**Artykuł**
——
Karankiewicz: Mecze i punkty nam uciekają

2018-03-20 12:00:00(ost. akt: 2018-03-19 20:23:36)

Autor zdjęcia: Emil Marecki

Podczas weekendu Stomil Olsztyn rozegrał dwa spotkania. W sobotę w I lidze podopieczni Kamila Kieresia przegrali 0:1 z GKS Tychy, a w niedzielę wygrali 9:0 sparing z Mrągowią Mrągowo. W obu meczach wystąpił Adrian Karankiewicz.
- Zacznijmy od sparingu, w którym zagrałeś 45 minut. Po pierwszej połowie prowadziliście 6:0, a ostatecznie skończyło się 9:0. Jak ocenisz to spotkanie?
- Dla nas to była bardziej jednostka treningowa. Wystąpili piłkarze, którzy ostatnio mniej w lidze zagrali. Była szansa pokazać się trenerowi Kamilowi Kieresiowi i udowodnić, że liczymy się w walce o pierwszy skład.
- W Tychach wszedłeś dopiero na ostatnie dziesięć minut. Mogłeś coś więcej zrobić w tym meczu, czy to było zdecydowanie za krótko?
- W tym momencie przegrywaliśmy 0:1 i graliśmy w dziesiątkę, więc ciężko było coś zrobić. Wiadomo jednak, że zawsze można zagrać lepiej.
- Co ci trener powiedział przed wejściem na murawę?
- Liczył, że uda mi się strzelić bramkę po stałym fragmencie gry, że uda mi się przedłużyć jakąś piłkę. Miałem „dać więcej wzrostu” na boisku.
- Gola nie było, jednak zdążyłeś się załapać na żółtą kartkę.
- Ale jeszcze bez konsekwencji, bo była to moja szósta żółta kartka w sezonie, więc w meczu z Górnikiem Łęczna będę mógł zagrać.
- Ty tak, ale na przykład Grzegorz Lech już nie. Nie miałeś wrażenia, że sędzia rozdawał żółte kartki na prawo i lewo? Na dodatek niektóre jego decyzje były chyba zbyt pochopne.
——
**Materiał**
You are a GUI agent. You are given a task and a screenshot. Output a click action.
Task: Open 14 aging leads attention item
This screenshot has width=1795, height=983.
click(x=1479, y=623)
——
**Zestaw ćwiczeń**
a. Podaj wszystkie kluby piłkarskie, które pojawiają się w artykule o Stomilu Olsztyn.
b. Zmień w artykule fragment zaczynający się od „- Co ci trener” i kończący na „chyba zbyt pochopne.”, podstawiając „boisko” w miejsce „murawę”.
Odpowiadaj wyłącznie na podstawie artykułu.

**Odpowiedzi do zadań**
a. Stomil Olsztyn, GKS Tychy, Mrągowia Mrągowo, Górnik Łęczna

b.
- Co ci trener powiedział przed wejściem na boisko?
- Liczył, że uda mi się strzelić bramkę po stałym fragmencie gry, że uda mi się przedłużyć jakąś piłkę. Miałem „dać więcej wzrostu” na boisku.
- Gola nie było, jednak zdążyłeś się załapać na żółtą kartkę.
- Ale jeszcze bez konsekwencji, bo była to moja szósta żółta kartka w sezonie, więc w meczu z Górnikiem Łęczna będę mógł zagrać.
- Ty tak, ale na przykład Grzegorz Lech już nie. Nie miałeś wrażenia, że sędzia rozdawał żółte kartki na prawo i lewo? Na dodatek niektóre jego decyzje były chyba zbyt pochopne.